> **TEXTO PARA LEITURA**:
☆ ☆ ☆ ☆ ☆ ☆ ☆

3. O Lobby do Crime e o Jogo Político
A dualidade entre a truculência nas favelas e a complacência nos palácios expõe a verdadeira natureza da segurança pública brasileira: um jogo político onde a repressão é seletiva e a impunidade tem preço.
3.1 O Caso Master e o Ataque à Autonomia Institucional
A ameaça existencial ao crime de colarinho branco se materializou no escândalo envolvendo Daniel Vorcaro, dono do Banco Master, preso por um esquema de fraudes financeiras de estimados R$ 12 bilhões.
Quando o Banco Central (BC) rejeitou a venda de parte do Master ao BRB, banco estatal do Distrito Federal, a resposta do Congresso foi imediata e agressiva. O que se viu foi a ameaça pública de intervir no Banco Central para garantir essa grande negociata, que contava com a convivência e o apoio de poderosos líderes do Centrão, como Arthur Lira (ex-presidente do Congresso Nacional) e Hugo Motta (atual presidente do Congresso).
Este movimento expôs a essência da “direita” aliada: desestabilizar uma instituição-chave do sistema financeiro nacional para preservar os interesses de um criminoso de colarinho branco. A proteção à fraude financeira bilionária é, assim, encampada por aqueles que mais bradam contra a “bandidagem”.
3.2 As Milícias e a Blindagem Estatal
A seletividade na repressão encontra seu ponto mais nevrálgico na ascensão das Milícias. Estes agrupamentos, majoritariamente, formados por agentes da segurança pública, praticam crimes com a vantagem fatal da blindagem das autoridades constituídas.
A aproximação de setores da extrema direita com estas organizações é notória. A análise dos vínculos da família Bolsonaro com milicianos conhecidos do Rio de Janeiro é um capítulo incontornável desta cumplicidade, sugerindo que o crime organizado é aceitável, desde que esteja sob controle de grupos alinhados, garantindo a vista grossa e a proteção política em altos escalões.
3.3 A Lei Antifacção e o Desmonte Seletivo
O ataque ao Banco Central para salvar um banqueiro fraudador encontra um paralelo perigoso no movimento de desmonte contra a investigação criminal eficiente.
O projeto de lei Antifacção, que deveria ser a ferramenta do Estado para atacar o crime, foi aprovado na Câmara em 18/11 sem grande debate e segue para o Senado. O ex-secretário Guilherme Derrite (aliado de Bolsonaro) reassumiu o mandato e se tornou relator do projeto, em uma manobra que visa, na prática, destruir um projeto sensato e retirar poderes da Polícia Federal na investigação de crimes de elite.

☆ ☆ ☆ ☆ ☆ ☆ ☆

> **OBJETIVO 1**: Reproduza, por favor, tudo o que vai de "3.2 As Milícias" até "investigação criminal eficiente." no texto para leitura, sem alterar nada.
> **OBJETIVO 2**: De acordo com o texto para leitura, qual é o valor estimado do esquema de fraudes financeiras pelo qual Daniel Vorcaro foi preso?

> **LINHAS**:

☆ ☆ ☆ ☆ ☆ ☆ ☆

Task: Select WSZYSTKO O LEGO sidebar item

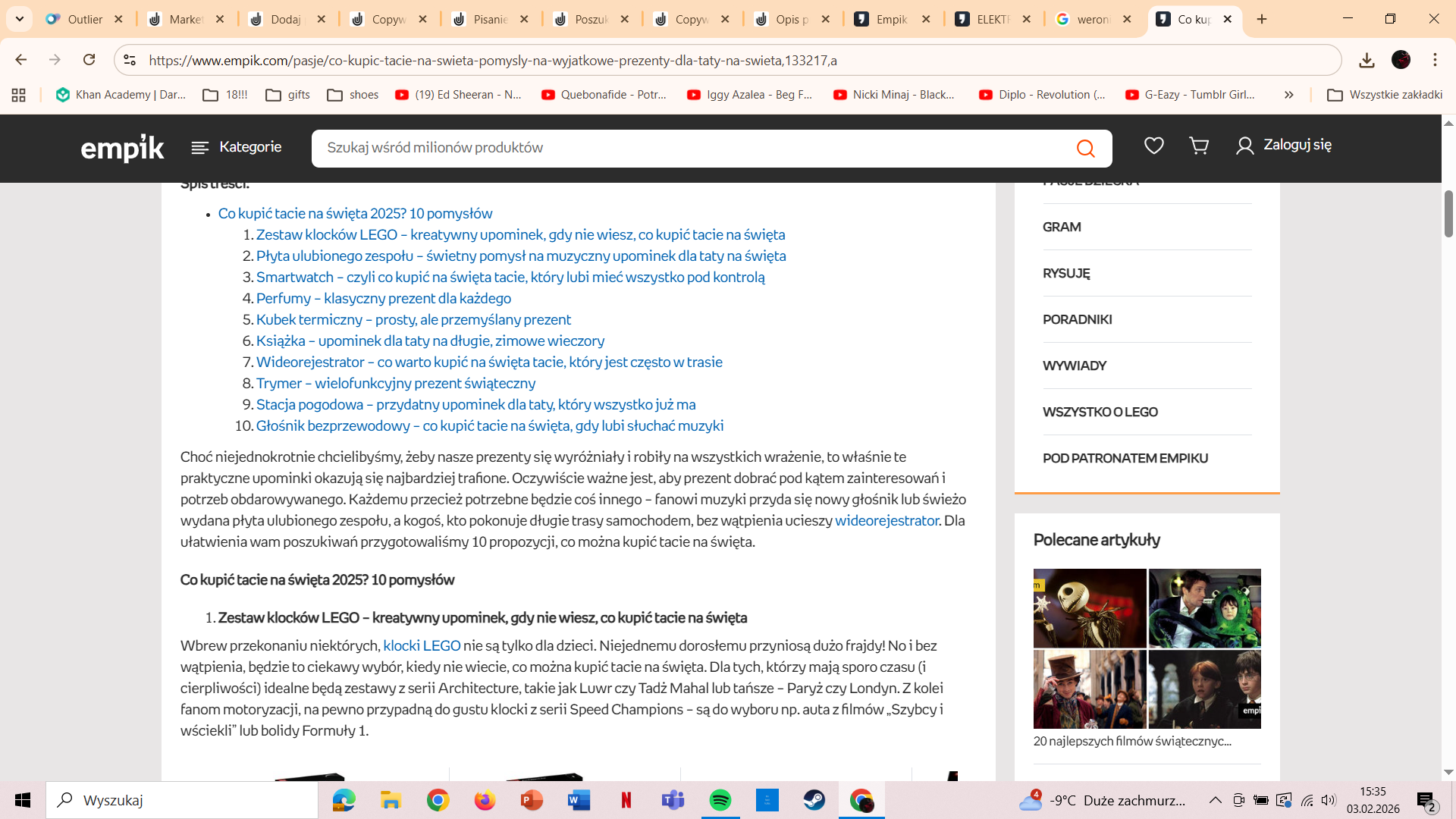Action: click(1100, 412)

☆ ☆ ☆ ☆ ☆ ☆ ☆

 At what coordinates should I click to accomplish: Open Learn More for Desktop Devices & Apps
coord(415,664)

☆ ☆ ☆ ☆ ☆ ☆ ☆

> **RESPOSTA COMPLETA 1**:
3.2 As Milícias e a Blindagem Estatal
A seletividade na repressão encontra seu ponto mais nevrálgico na ascensão das Milícias. Estes agrupamentos, majoritariamente, formados por agentes da segurança pública, praticam crimes com a vantagem fatal da blindagem das autoridades constituídas.
A aproximação de setores da extrema direita com estas organizações é notória. A análise dos vínculos da família Bolsonaro com milicianos conhecidos do Rio de Janeiro é um capítulo incontornável desta cumplicidade, sugerindo que o crime organizado é aceitável, desde que esteja sob controle de grupos alinhados, garantindo a vista grossa e a proteção política em altos escalões.
3.3 A Lei Antifacção e o Desmonte Seletivo
O ataque ao Banco Central para salvar um banqueiro fraudador encontra um paralelo perigoso no movimento de desmonte contra a investigação criminal eficiente.

> **RESPOSTA COMPLETA 2**: R$ 12 bilhões.